Kourtney posted this nearly nude photograph of herself with absolutely zero context and no allusion to what the hell Poosh is. So mark that as the first time the Kardashian family has ever left something to the imagination, like, ever. If you go to the Poosh Instagram account, you’ll notice it’s basically just a grid of the same photo above, with more images of Kourtney Kardashian superimposed in. There’s a link to “get on the list”, and not much else. Interestingly, the account has 2.2 million followers already, even with no information about it, and yet I’ve been trying to break 2,000 followers for the past few months and I actually post fire memes. It’s fine, I’m fine. But then I noticed that the @poosh account is just the old dash account, and it put everything into perspective. I was wondering what happened to that account
After a deep dive on this upcoming project—I checked out the “Poosh” trademark online and saw what it was for (and then Us Weekly wrote about it after, so it really wasn’t worth the effort)—I learned it’s a website that has blog posts about a wide range of subjects from entertainment to health to parenting. Basically, it’s just a website version of her old app that got shut down. Hopefully, this site won’t be subscription based and won’t have posts that are about things we already know encompassed into three sentences.
This family is all about bringing the drama, so I really think this lifestyle website is a step in the right direction to keep the Kardashians in the headlines. Think about it: Gwyneth Paltrow’s website gets backlash, like, all the time. From doctors with legit PhDs to representatives of culture’s she’s re-appropriated to f*cking NASA, Gwyneth has offended more people than any Sascha Baron Cohen movie or South Park episode ever could. So imagine how many mommy-shamers and fit chicks will get offended by this website. People who need to get a grip plus the Kardashians is a beautiful equation for trashy-chic gossip that you know will make me feel way better about myself than any yoga retreat or green juice cleanse ever could.

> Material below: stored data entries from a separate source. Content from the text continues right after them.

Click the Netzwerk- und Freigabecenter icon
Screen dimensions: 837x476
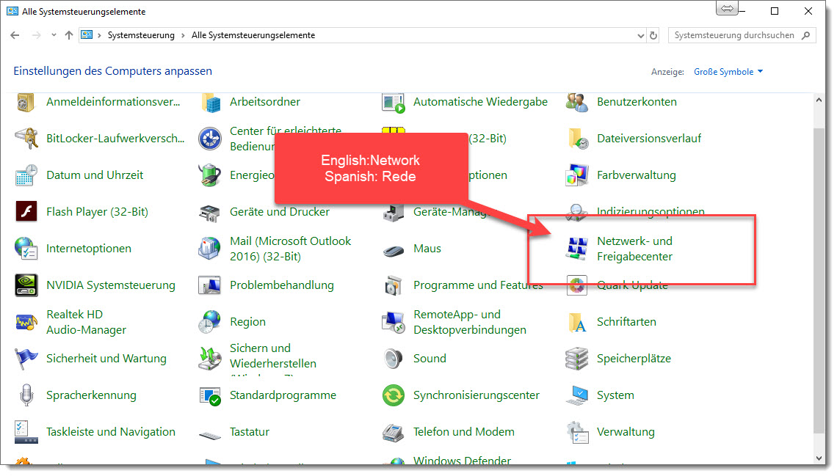[577, 249]
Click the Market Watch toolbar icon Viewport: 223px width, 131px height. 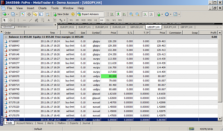click(23, 14)
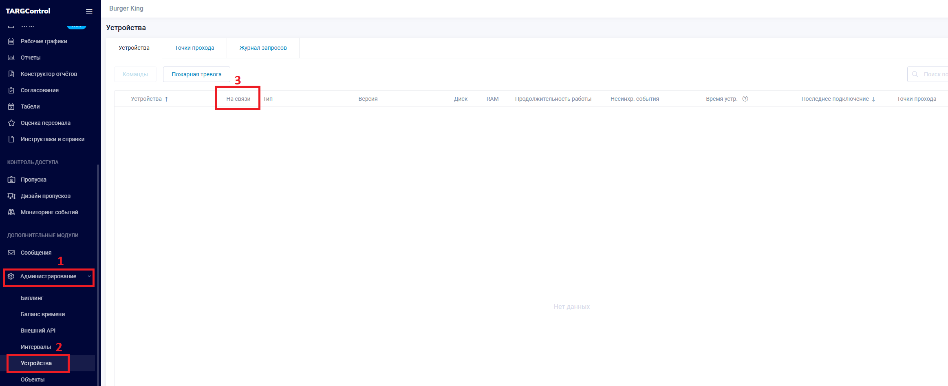This screenshot has width=948, height=386.
Task: Open Рабочие графики calendar icon
Action: click(11, 41)
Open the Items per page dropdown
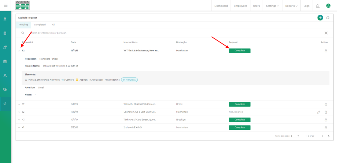This screenshot has height=163, width=337. coord(295,136)
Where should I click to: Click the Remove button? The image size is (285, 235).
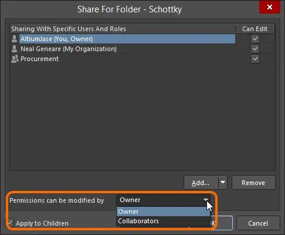253,183
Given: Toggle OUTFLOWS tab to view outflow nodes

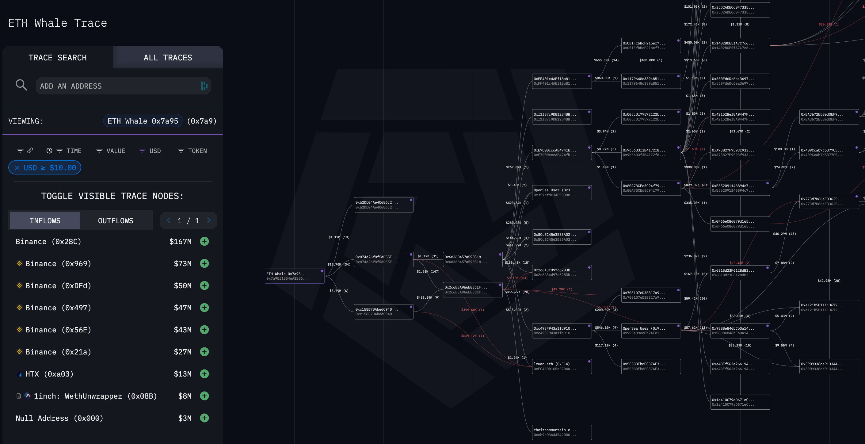Looking at the screenshot, I should point(115,220).
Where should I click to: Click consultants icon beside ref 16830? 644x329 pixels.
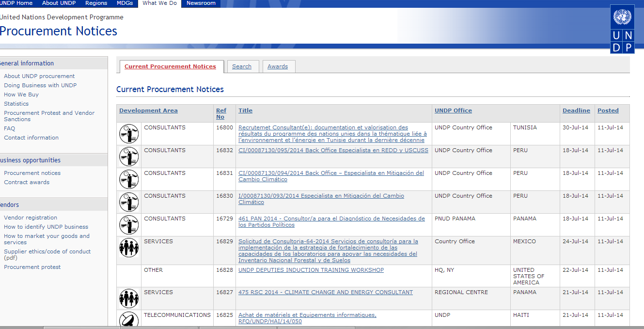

I love oil enemas! I recommend them to all of you freaks…trust me when I say life changing! #kktny
— Kourtney Kardashian (@kourtneykardash) November 28, 2011
Will this lifestyle website inevitably lead to us entertainment writers developing Xanax addictions to deal with the never-ending, overwhelming influx of more Kardashian gossip? Probably. Looking forward to your clickbait on gluten-free, dairy-free enemas and $5,000 festival wear that plagiarizes crafts made by the Navajo tribe, Kourt!